Miss. Code Ann. § 97-37-31

Oklahoma
Illegal to manufacture, sell, import, or advertise for sale (violations are felonies punishable by up to 10 years in prison and a fine of up to $10,000, or both).
Okla. Stat. tit. 21, § 1289.19

Tennessee
Illegal to manufacture, possess or sell (class E felony punishable by two years in prison; use in commission of another crime qualifies as class D felony punishable by up to four years in prison). Tenn. Code Ann. § 39-17-1304

Texas
Illegal to manufacture, possess, or sell (class A misdemeanor punishable by up to one year in prison and a $4,000 fine). Texas Penal Code Ann. § 46.05

More on the below web-site
https://www.cga.ct.gov/2007/rpt/2007-R-0217.htm

99% of what people find online regarding pistol-caliber AP ammo laws is wrong, with many, many websites listing states as having “bans”, which have no such thing. This is because most of the people who try to research and list these things don’t really know about ammo, and then they post bad info which ammo collectors come across and have no way of knowing if it is correct or not, except that it sounds like the noted laws are cut & paste, implying they must be basically true.

The run down on state laws is:

  • There are 36 states which do not have any type of regulations or prohibitions above and beyond what the federal law prohibits on the sale, purchase, transfer, use, or possession of pistol-caliber armor piercing ammunition, save for Louisiana (permit needed), and Nevada (prohibited to sell only) amongst these 36. (Actually 38 states if Florida & Rhode Island are included for non-truncated armor piercing pistol caliber bullets)

  • There are 7 states which only ban Teflon and/or Plastic coated bullets, but at the same time allow for all other non-Teflon coated armor piercing ammunition in pistol calibers. This effectively bans only KTW and a couple other extremely rare and obscure brands of ammunition: Alabama, Hawaii, Indiana, Kansas, North Carolina, South Carolina, Oklahoma (These are totally unenforced, and no enforcement cares about KTW ammo or collector cartridges in these states, the laws are unknown)
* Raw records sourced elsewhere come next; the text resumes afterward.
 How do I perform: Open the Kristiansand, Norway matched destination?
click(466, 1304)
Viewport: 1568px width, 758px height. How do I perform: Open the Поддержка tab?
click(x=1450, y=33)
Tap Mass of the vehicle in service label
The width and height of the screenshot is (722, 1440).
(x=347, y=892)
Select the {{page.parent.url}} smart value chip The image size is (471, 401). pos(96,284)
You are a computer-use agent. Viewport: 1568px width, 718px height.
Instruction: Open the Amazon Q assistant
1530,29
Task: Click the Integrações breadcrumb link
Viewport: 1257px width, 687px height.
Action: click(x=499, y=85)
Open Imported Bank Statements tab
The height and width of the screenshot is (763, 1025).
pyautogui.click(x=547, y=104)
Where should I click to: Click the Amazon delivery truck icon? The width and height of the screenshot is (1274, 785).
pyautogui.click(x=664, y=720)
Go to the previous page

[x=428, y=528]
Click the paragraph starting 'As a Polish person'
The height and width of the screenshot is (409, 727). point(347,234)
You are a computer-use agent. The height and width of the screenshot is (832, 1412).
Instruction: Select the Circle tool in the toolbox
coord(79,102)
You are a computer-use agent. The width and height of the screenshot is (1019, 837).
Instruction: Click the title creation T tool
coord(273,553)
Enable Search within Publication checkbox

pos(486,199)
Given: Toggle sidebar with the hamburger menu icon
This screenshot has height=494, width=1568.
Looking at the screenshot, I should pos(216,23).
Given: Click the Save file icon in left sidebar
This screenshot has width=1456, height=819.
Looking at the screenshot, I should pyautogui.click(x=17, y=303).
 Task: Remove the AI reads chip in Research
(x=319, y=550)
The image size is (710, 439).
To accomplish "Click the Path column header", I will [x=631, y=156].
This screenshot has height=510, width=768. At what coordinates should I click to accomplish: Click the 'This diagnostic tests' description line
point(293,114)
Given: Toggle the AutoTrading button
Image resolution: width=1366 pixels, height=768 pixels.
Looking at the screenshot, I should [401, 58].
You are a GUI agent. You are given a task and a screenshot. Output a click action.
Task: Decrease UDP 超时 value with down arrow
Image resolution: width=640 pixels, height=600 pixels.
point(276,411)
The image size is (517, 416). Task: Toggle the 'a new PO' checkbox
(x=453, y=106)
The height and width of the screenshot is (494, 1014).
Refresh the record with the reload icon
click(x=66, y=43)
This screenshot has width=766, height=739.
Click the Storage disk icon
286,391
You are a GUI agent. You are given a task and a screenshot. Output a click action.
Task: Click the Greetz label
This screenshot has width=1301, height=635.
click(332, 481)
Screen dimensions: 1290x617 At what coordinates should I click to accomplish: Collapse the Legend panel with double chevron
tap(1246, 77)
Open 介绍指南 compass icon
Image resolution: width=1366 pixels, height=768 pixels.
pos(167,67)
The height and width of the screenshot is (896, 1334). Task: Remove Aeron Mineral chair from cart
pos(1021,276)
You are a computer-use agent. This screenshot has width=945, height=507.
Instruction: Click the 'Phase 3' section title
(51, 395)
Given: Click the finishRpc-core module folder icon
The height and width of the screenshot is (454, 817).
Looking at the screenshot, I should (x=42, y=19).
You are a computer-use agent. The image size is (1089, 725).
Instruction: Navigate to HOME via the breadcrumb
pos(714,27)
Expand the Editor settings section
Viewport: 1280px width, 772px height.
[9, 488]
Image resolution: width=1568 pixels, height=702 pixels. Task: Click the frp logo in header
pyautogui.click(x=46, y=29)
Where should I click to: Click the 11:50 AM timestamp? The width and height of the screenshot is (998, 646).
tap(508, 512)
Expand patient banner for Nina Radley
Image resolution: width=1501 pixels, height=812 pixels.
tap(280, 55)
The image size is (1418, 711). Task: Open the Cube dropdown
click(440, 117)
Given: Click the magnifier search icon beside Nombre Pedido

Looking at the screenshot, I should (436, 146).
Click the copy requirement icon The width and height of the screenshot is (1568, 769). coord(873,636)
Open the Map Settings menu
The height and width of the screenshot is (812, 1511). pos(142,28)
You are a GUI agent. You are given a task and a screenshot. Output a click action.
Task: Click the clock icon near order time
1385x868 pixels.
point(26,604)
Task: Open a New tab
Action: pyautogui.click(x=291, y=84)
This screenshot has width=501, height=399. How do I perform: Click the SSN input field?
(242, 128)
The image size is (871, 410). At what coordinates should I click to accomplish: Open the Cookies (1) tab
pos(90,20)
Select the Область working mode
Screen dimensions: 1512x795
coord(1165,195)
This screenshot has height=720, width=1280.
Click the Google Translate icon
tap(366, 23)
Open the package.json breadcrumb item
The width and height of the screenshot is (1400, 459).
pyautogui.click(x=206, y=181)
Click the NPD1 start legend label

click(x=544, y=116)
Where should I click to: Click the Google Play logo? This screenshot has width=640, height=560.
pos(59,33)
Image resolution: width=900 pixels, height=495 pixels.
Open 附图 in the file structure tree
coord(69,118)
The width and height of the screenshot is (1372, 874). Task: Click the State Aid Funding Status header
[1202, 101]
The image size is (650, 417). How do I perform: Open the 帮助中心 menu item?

  • There are 4 states which ban all aspects of armor-piercing pistol-caliber ammunition except for possession in the case of those who possessed such ammunition before the laws were passed into effect. Florida and Rhode Island are included with this group, but only applies with respect to truncated ammo, and does not apply to round-nose AP pistol-caliber ammo in those states: New Jersey, Kentucky, Rhode Island, Florida

  • There are 3 states and the District of Columbia which have full-blown outright bans (includes possession) on pistol-caliber armor piercing ammunition: California, Illinois, Texas, District of Columbia

As is always the case, 99.9% of law enforcement will know nothing, and care nothing of these laws, since this sort of ammo is almost never used criminally, and when it is, it typically has the effect of being relatively less destructive vs using hollow-point or soft-point ammo, as was the case in the North Hollywood bank shootout where the perpetrators wounded many, but killed none while using steel core rifle ammo.

Not a lot on the ATF site.
in a seach on the ATF site this came up dated 1986???
no wonder no one can’t make sense out of the laws.